When people question why i am drinking by myself.
Well it’s the summer so of course this means I tend to get bored and look to alcohol for some wise advice on what to do.
SOOOO onto the actual fucking story.
Last weekend I’m at a good party, FOR ONCE IN THIS TOWN. As in there’s a light show in the garage and handles of tequila nicely left out for me to take and casually drink out of….who am I kidding I fucking poured that into my cup and used it as a chaser to my vodka. Well cops came, blahblahblah, ‘how old are you?’ ‘are you drunk?’ ‘what’s your name’, I lie quite often and said Bon-Qui-Qui, they obviously believed me on that name choice…..*sarcasm*. It was either that or Watermelonisha. Myself being the smart ass I am, hid in the woods with this older guy named Brandon but what do I do? No I decide his name shall be Pirate Louie for the rest of the evening, and that between each word I need to pretend my index finger is a mustache and whisper ‘argh’. AND prolonged this white girl wasted moment by throwing his beers into the woods screaming, ‘find ye treasure’.

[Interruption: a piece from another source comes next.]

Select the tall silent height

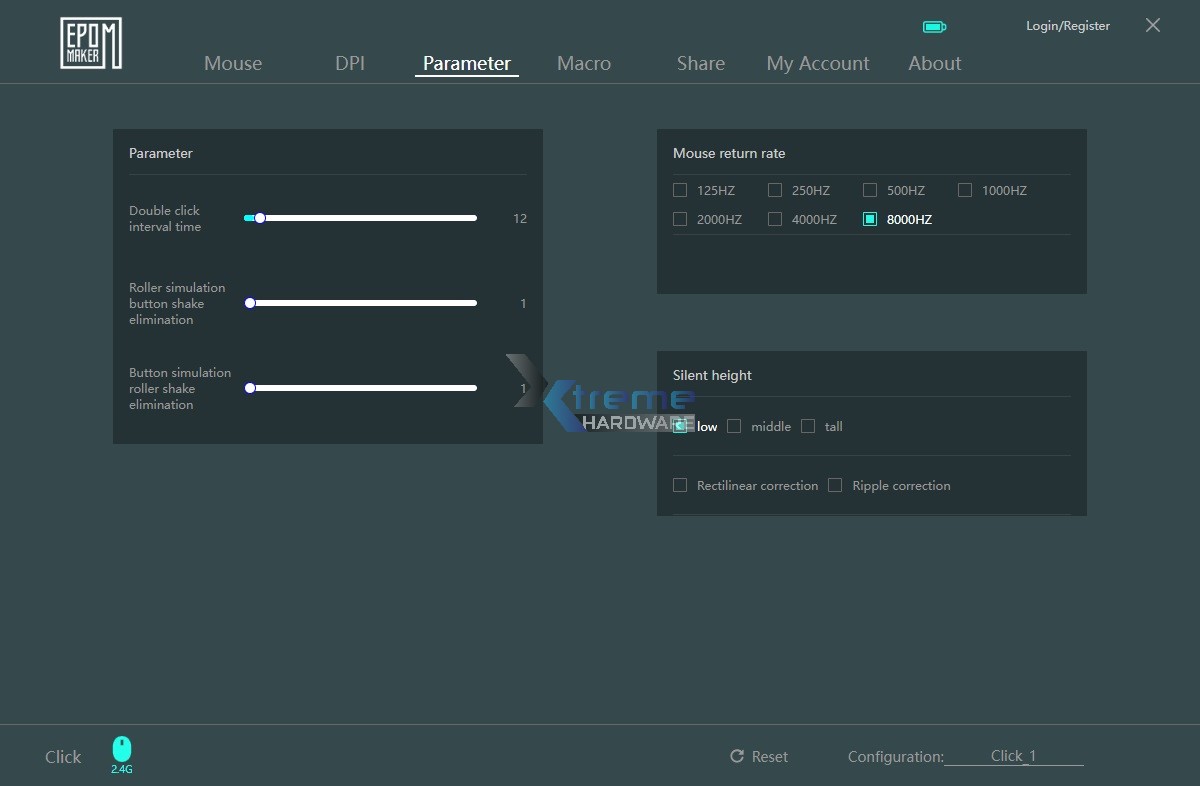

The result of all of this, the guy asked me to be his fuck buddy for the last few weeks of summer.
DUDE, I was a bitch. I don’t understand, but hello summer 2012.
when my friends and I wake up and realize my mom has my car with all of our handles in it. not the perfect saturday morning I imagined.
the next morning when I’m in the dining hall and people keep giving me high fives and someone has to remind me of my weekend encounters.